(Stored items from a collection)
-- Opening Marker --

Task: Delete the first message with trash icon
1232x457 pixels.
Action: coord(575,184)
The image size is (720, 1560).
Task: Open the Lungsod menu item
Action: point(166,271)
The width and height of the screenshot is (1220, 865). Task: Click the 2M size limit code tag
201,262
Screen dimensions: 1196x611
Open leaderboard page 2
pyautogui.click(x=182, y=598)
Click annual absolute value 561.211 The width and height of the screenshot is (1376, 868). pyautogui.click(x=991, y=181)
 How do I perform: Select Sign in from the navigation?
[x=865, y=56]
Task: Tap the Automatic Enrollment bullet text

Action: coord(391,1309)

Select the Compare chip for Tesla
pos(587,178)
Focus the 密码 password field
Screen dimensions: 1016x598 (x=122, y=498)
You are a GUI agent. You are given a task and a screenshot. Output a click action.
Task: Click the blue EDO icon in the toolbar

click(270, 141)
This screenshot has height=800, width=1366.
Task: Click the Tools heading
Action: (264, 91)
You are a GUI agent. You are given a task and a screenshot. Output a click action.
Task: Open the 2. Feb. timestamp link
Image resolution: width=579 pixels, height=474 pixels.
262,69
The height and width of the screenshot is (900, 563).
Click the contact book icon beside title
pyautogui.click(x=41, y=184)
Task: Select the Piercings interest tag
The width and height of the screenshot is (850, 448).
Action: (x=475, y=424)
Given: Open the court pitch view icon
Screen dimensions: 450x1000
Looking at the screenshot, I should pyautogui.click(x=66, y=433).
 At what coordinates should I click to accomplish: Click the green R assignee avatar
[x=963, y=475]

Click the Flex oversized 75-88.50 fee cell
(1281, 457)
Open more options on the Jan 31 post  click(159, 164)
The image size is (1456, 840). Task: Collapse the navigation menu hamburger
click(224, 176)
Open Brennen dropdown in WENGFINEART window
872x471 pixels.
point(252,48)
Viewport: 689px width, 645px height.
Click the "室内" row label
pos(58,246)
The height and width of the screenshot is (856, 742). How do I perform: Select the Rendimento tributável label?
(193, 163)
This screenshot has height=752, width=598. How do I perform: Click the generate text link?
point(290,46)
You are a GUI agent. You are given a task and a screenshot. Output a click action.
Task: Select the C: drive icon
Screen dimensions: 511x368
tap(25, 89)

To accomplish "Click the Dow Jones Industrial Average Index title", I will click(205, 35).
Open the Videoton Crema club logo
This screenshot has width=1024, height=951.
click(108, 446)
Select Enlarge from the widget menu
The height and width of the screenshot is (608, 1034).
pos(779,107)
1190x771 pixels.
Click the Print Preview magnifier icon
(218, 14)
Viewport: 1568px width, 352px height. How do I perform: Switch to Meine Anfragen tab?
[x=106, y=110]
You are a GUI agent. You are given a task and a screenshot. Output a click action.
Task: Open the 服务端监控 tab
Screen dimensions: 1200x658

-- Closing Marker --

Restate word for word the lines of the data above, starting at the line containing "This screenshot has height=752, width=598." and ending at the line containing "Open the Videoton Crema club logo", both included, and nothing more.

> [Solution]
This screenshot has height=752, width=598. How do I perform: Click the generate text link?
point(290,46)
You are a GUI agent. You are given a task and a screenshot. Output a click action.
Task: Select the C: drive icon
Screen dimensions: 511x368
tap(25, 89)

To accomplish "Click the Dow Jones Industrial Average Index title", I will click(205, 35).
Open the Videoton Crema club logo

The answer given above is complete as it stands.